I love to snowboard. My husband bought me fancy gloves so I don’t fall and break my wrist, which he jokingly calls the ‘Cash Register’. I also love riding my bike in the summer through Toronto. In fact my favorite thing to do is to ride my bike to meet my friends for drinks. I also love to travel and paint in new places. That is very, very inspiring to me. I am planning a painting trip through Italy this summer and I am looking forward to it immensely.

Do you remember the first piece that you ever created?

I remember being in Kindergarten and gleefully drawing on the chalkboard. I would take a piece of chalk in each hand and draw mirrored halves of the same image at the same time.
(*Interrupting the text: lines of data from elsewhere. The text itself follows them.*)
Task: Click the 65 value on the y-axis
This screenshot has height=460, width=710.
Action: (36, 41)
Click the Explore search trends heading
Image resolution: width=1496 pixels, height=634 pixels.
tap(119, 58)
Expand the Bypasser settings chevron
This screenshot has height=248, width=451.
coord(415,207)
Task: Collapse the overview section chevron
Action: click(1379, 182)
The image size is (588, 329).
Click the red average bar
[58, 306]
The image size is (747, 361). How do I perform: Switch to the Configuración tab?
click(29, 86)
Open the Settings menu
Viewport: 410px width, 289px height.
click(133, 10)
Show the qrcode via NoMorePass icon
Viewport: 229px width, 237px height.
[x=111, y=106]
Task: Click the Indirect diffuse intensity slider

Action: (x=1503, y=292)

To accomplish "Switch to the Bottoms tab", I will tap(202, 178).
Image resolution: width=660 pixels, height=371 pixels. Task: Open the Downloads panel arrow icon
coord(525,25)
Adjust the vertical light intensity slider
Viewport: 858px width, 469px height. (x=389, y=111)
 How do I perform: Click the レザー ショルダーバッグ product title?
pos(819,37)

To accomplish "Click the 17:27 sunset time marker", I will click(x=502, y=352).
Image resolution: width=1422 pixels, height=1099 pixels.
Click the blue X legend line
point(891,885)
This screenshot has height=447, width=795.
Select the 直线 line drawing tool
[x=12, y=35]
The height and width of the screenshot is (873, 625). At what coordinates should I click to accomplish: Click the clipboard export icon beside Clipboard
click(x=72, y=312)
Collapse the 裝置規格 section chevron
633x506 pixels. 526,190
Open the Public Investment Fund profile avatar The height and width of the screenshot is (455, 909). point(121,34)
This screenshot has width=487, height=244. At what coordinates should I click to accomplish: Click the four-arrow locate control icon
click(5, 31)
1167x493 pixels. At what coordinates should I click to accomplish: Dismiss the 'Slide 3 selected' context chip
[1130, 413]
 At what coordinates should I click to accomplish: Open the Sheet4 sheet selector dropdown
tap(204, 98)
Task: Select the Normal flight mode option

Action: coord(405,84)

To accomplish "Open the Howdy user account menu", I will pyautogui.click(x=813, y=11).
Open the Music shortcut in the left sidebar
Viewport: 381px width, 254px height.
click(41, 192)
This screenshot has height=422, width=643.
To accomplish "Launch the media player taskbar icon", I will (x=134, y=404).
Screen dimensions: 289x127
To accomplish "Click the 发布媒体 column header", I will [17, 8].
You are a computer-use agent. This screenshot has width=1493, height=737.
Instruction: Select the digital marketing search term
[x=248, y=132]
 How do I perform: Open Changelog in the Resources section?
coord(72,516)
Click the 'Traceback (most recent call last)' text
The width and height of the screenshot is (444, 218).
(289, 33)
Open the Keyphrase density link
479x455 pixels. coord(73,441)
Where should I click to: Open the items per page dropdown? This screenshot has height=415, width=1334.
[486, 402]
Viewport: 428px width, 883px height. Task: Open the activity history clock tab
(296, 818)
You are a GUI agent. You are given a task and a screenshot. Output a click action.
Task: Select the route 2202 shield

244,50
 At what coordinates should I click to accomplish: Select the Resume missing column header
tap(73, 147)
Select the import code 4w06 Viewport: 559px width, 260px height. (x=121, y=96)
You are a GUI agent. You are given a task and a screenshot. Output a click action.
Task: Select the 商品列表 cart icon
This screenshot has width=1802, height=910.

I remember being SO HAPPY when I did that.

I also remember going into my moms studio and finding some clay on the floor and just kind of zoning out and sculpting a sneaker. I just walked away and forgot about it.  A week later, my mom presented me with my sneaker that she had glazed and fired for me in her kiln. She was really impressed with it. I didn’t think it was anything, but I was kind of awed that she, the sculptor, was impressed.

Taraji P. Henson Portrait

Do you remember the first piece of work that you ever sold?

When I was sick with cancer I got really into doing these tiny watercolors of roses with fairies inside them. Even thinking about them today makes me feel a little sad. My mom’s friend had me make her a bunch for her house and that was the first work I ever sold. I remember being so happy that I had made money through painting. But I also felt so sad that my life felt so small like the watercolor fairies in the roses. Being sick is hard.

How would you describe yourself in three words?

Eccentric. Generous. Brave.

Who are your biggest influences (in the art world as well as outside of the art world)?

In art my biggest influences are, and in no particular order – Marlene Dumas. I remember seeing a collection of works of hers at the SF MOMA when I was about 23 and I felt crazy with adoration. The way she conveys emotion in her painting is so amazing. Janet Werner is a Canadian painter, and I am in love with her work. There is a painting of hers that hangs by the stairs in a bar I love. Sometimes I excuse myself from my friends and sneak up the stairs to look at it. I also love the painting of Richard Diebenkorn. I think those 3 are my biggest art influences. Also Matisse. But who isn’t blown away by his use of color?

Is there a message or something that you hope to portray or express through your work?

I hope that my work shows the beauty of this world. I hope that in me painting all the time I can inspire others to give it a try. I hope to make people feel a spark of joy.